In this study 22% of dentists didn’t routinely prescribe antibiotics after dental procedure for patient under warfarin, (16%) of them knew quinolones and metronidazole which are Antibiotics with high risk of developing serious bleeding when co administer with warfarin. Local anesthesia should be delivered using aspirating syringe and contain vasoconstrictor unless contraindicated [7]. In this study 41.6% of dentists used infiltration or intrafila mentary type of Local anesthesia for patient under warfarin. Dental procedure with higher risk for post-operative bleeding complications include complex extraction, adjacent extraction that will cause large wound and extraction of more than 3 teeth at once, flap raising procedure gingival recontouring and biopsies [7]. (34.5%) of dentists in this study extracted no more than three teeth in one visit if the patient with acceptable INR. The arrest of bleeding is a core skill for primary dental care and the dental practitioners should have the necessary equipment and skills to perform appropriate local hemostatic measures.

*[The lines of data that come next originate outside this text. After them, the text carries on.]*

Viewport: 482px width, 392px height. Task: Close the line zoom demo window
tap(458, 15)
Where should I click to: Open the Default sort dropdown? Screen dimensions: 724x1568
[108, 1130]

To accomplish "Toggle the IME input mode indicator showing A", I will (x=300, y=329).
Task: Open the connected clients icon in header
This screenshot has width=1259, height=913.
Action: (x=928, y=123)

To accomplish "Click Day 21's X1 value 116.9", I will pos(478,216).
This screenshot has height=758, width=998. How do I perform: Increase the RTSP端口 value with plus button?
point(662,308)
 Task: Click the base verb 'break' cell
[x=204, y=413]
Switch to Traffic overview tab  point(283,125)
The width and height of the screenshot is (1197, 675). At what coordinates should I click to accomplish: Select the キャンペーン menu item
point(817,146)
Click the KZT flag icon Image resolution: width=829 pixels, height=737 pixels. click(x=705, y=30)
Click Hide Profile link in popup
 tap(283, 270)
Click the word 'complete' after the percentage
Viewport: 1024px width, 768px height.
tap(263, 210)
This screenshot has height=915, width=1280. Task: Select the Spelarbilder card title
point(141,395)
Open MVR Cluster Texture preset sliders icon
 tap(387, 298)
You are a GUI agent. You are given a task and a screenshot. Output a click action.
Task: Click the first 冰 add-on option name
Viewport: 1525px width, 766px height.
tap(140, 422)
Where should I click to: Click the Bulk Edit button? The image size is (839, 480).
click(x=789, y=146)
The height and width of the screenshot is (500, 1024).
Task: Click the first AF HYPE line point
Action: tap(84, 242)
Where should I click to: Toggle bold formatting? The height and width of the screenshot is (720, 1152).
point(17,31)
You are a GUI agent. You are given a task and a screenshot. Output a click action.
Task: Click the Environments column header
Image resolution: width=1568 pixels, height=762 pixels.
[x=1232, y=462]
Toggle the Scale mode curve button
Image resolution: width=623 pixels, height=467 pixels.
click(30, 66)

These include packing any open socket with hemostatic material and placing sutures to stabilize the clot [8] in this study 45.1% of dentists made evacuation of clot, packing and closure to warfarin patient who return to the clinic with large hematoma after extraction. A prospective study found that extractions in patients on oral anticoagulants must be performed in the least traumatic manner possible. It is not necessary to stop anticoagulant therapy to perform extractions. Local hemostasis techniques, such as obliterative sutures alone are sufficient to prevent hemorrhagic complications15. In this study 98.2% of dentists had correct practices toward local measures to control post-operative bleeding [15].
Conclusion
The current study revealed most of dentists (56.6%) had good knowledge score and (40.7%) mal the adequate knowledge. Also (48.7%) of dentists had inadequate practices.